[Stored data entries]

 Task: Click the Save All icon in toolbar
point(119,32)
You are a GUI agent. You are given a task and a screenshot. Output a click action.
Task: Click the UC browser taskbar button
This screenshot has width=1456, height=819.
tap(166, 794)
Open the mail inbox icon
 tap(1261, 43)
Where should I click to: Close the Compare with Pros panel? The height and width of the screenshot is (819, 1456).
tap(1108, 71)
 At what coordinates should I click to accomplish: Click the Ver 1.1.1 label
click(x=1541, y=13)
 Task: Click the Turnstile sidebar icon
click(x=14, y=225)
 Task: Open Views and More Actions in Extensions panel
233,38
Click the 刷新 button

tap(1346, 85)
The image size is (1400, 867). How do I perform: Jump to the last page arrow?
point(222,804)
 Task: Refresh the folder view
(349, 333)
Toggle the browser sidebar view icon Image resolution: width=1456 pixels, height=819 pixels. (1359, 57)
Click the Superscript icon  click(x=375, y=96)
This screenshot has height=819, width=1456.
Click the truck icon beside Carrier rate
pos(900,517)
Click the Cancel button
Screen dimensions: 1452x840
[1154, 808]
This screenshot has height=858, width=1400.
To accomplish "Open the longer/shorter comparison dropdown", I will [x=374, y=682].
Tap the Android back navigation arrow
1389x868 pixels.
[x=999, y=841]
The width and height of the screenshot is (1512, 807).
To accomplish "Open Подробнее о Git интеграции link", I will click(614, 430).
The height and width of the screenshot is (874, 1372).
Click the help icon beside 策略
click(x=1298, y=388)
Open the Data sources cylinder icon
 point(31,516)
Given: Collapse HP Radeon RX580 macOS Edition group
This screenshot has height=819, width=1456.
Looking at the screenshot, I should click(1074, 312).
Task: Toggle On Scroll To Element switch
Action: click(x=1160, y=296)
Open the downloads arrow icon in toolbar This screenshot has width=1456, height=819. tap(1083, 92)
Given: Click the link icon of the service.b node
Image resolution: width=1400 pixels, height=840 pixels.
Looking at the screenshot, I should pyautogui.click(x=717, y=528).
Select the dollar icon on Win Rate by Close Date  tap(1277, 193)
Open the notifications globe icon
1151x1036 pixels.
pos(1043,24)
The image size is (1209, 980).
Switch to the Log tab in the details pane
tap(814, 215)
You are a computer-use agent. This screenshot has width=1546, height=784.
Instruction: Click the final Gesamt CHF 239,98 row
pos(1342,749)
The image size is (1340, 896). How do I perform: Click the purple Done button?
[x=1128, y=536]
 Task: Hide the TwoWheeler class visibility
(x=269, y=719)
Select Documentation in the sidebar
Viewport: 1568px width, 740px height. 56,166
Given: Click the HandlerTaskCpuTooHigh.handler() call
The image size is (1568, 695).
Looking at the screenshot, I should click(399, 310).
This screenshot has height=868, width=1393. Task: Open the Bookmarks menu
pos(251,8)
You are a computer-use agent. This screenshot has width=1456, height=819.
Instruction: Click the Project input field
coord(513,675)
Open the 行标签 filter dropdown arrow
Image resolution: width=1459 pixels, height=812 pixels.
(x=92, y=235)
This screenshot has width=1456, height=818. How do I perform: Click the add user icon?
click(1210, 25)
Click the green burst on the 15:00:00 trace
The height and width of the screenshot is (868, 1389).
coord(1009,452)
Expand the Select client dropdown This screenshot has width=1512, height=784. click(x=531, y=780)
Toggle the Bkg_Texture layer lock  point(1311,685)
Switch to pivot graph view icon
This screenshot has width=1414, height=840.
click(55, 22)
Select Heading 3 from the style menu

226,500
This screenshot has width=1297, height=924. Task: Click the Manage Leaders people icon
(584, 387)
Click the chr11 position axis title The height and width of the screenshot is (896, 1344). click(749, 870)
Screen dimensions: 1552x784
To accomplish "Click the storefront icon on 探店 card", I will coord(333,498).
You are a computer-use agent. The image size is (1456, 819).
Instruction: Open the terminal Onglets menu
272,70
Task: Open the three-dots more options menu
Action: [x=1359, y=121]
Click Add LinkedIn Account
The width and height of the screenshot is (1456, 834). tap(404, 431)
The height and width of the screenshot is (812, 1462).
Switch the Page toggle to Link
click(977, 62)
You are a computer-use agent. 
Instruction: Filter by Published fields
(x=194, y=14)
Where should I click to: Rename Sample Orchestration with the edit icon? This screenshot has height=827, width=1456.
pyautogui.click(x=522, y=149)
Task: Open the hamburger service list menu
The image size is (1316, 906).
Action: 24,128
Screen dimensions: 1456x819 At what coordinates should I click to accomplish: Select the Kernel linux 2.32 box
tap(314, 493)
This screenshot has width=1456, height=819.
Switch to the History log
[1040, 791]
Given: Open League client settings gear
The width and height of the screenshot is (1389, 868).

* [What needs to be done]: In full and word for word, restate the data.

* [Result for this task]:
 Task: Click the Save All icon in toolbar
point(119,32)
You are a GUI agent. You are given a task and a screenshot. Output a click action.
Task: Click the UC browser taskbar button
This screenshot has width=1456, height=819.
tap(166, 794)
Open the mail inbox icon
 tap(1261, 43)
Where should I click to: Close the Compare with Pros panel? The height and width of the screenshot is (819, 1456).
tap(1108, 71)
 At what coordinates should I click to accomplish: Click the Ver 1.1.1 label
click(x=1541, y=13)
 Task: Click the Turnstile sidebar icon
click(x=14, y=225)
 Task: Open Views and More Actions in Extensions panel
233,38
Click the 刷新 button

tap(1346, 85)
The image size is (1400, 867). How do I perform: Jump to the last page arrow?
point(222,804)
 Task: Refresh the folder view
(349, 333)
Toggle the browser sidebar view icon Image resolution: width=1456 pixels, height=819 pixels. (1359, 57)
Click the Superscript icon  click(x=375, y=96)
This screenshot has height=819, width=1456.
Click the truck icon beside Carrier rate
pos(900,517)
Click the Cancel button
Screen dimensions: 1452x840
[1154, 808]
This screenshot has height=858, width=1400.
To accomplish "Open the longer/shorter comparison dropdown", I will [x=374, y=682].
Tap the Android back navigation arrow
1389x868 pixels.
[x=999, y=841]
The width and height of the screenshot is (1512, 807).
To accomplish "Open Подробнее о Git интеграции link", I will click(614, 430).
The height and width of the screenshot is (874, 1372).
Click the help icon beside 策略
click(x=1298, y=388)
Open the Data sources cylinder icon
 point(31,516)
Given: Collapse HP Radeon RX580 macOS Edition group
This screenshot has height=819, width=1456.
Looking at the screenshot, I should click(1074, 312).
Task: Toggle On Scroll To Element switch
Action: click(x=1160, y=296)
Open the downloads arrow icon in toolbar This screenshot has width=1456, height=819. tap(1083, 92)
Given: Click the link icon of the service.b node
Image resolution: width=1400 pixels, height=840 pixels.
Looking at the screenshot, I should pyautogui.click(x=717, y=528).
Select the dollar icon on Win Rate by Close Date  tap(1277, 193)
Open the notifications globe icon
1151x1036 pixels.
pos(1043,24)
The image size is (1209, 980).
Switch to the Log tab in the details pane
tap(814, 215)
You are a computer-use agent. This screenshot has width=1546, height=784.
Instruction: Click the final Gesamt CHF 239,98 row
pos(1342,749)
The image size is (1340, 896). How do I perform: Click the purple Done button?
[x=1128, y=536]
 Task: Hide the TwoWheeler class visibility
(x=269, y=719)
Select Documentation in the sidebar
Viewport: 1568px width, 740px height. 56,166
Given: Click the HandlerTaskCpuTooHigh.handler() call
The image size is (1568, 695).
Looking at the screenshot, I should click(399, 310).
This screenshot has height=868, width=1393. Task: Open the Bookmarks menu
pos(251,8)
You are a computer-use agent. This screenshot has width=1456, height=819.
Instruction: Click the Project input field
coord(513,675)
Open the 行标签 filter dropdown arrow
Image resolution: width=1459 pixels, height=812 pixels.
(x=92, y=235)
This screenshot has width=1456, height=818. How do I perform: Click the add user icon?
click(1210, 25)
Click the green burst on the 15:00:00 trace
The height and width of the screenshot is (868, 1389).
coord(1009,452)
Expand the Select client dropdown This screenshot has width=1512, height=784. click(x=531, y=780)
Toggle the Bkg_Texture layer lock  point(1311,685)
Switch to pivot graph view icon
This screenshot has width=1414, height=840.
click(55, 22)
Select Heading 3 from the style menu

226,500
This screenshot has width=1297, height=924. Task: Click the Manage Leaders people icon
(584, 387)
Click the chr11 position axis title The height and width of the screenshot is (896, 1344). click(749, 870)
Screen dimensions: 1552x784
To accomplish "Click the storefront icon on 探店 card", I will coord(333,498).
You are a computer-use agent. The image size is (1456, 819).
Instruction: Open the terminal Onglets menu
272,70
Task: Open the three-dots more options menu
Action: [x=1359, y=121]
Click Add LinkedIn Account
The width and height of the screenshot is (1456, 834). tap(404, 431)
The height and width of the screenshot is (812, 1462).
Switch the Page toggle to Link
click(977, 62)
You are a computer-use agent. 
Instruction: Filter by Published fields
(x=194, y=14)
Where should I click to: Rename Sample Orchestration with the edit icon? This screenshot has height=827, width=1456.
pyautogui.click(x=522, y=149)
Task: Open the hamburger service list menu
The image size is (1316, 906).
Action: 24,128
Screen dimensions: 1456x819 At what coordinates should I click to accomplish: Select the Kernel linux 2.32 box
tap(314, 493)
This screenshot has width=1456, height=819.
Switch to the History log
[1040, 791]
Given: Open League client settings gear
The width and height of the screenshot is (1389, 868).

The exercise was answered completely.